* [What is expected]
Retype the records without any changes, beginning at the line that contains "Open the 欧冠决赛巴萨" and continuing through the last line of the records.

───── Provided data ─────

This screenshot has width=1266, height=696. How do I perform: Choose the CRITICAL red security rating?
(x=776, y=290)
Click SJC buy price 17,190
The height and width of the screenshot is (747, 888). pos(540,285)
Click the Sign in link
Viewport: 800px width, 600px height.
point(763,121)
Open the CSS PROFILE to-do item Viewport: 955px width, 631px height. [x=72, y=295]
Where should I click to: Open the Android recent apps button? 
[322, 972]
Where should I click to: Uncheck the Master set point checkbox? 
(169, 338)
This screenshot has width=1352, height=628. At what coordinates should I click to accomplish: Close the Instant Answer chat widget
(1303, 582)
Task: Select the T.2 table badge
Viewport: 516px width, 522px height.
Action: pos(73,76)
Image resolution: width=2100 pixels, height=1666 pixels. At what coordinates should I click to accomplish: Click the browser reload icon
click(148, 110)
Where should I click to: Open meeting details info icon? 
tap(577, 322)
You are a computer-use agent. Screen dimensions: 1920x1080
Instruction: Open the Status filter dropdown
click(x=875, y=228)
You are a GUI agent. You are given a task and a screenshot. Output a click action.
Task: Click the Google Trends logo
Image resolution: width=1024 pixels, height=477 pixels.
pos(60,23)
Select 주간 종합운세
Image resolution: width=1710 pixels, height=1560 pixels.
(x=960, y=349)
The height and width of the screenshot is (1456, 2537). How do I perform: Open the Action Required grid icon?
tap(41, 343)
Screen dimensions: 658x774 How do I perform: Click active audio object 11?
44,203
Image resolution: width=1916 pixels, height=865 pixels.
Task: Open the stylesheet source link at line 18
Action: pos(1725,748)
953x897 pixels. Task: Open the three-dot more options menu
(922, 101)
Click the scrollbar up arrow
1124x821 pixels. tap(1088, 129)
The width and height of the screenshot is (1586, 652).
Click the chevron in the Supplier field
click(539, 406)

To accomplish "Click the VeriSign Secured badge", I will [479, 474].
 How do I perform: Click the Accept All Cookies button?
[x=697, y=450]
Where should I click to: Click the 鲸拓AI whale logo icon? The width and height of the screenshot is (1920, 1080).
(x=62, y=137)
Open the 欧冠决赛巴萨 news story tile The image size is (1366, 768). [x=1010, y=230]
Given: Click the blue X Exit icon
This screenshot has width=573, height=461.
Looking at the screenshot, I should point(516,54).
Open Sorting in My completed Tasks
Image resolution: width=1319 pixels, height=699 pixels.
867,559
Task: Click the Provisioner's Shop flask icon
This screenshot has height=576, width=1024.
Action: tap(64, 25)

─────

* [Answer to this exercise]
Open the 欧冠决赛巴萨 news story tile The image size is (1366, 768). [x=1010, y=230]
Given: Click the blue X Exit icon
This screenshot has width=573, height=461.
Looking at the screenshot, I should point(516,54).
Open Sorting in My completed Tasks
Image resolution: width=1319 pixels, height=699 pixels.
867,559
Task: Click the Provisioner's Shop flask icon
This screenshot has height=576, width=1024.
Action: tap(64, 25)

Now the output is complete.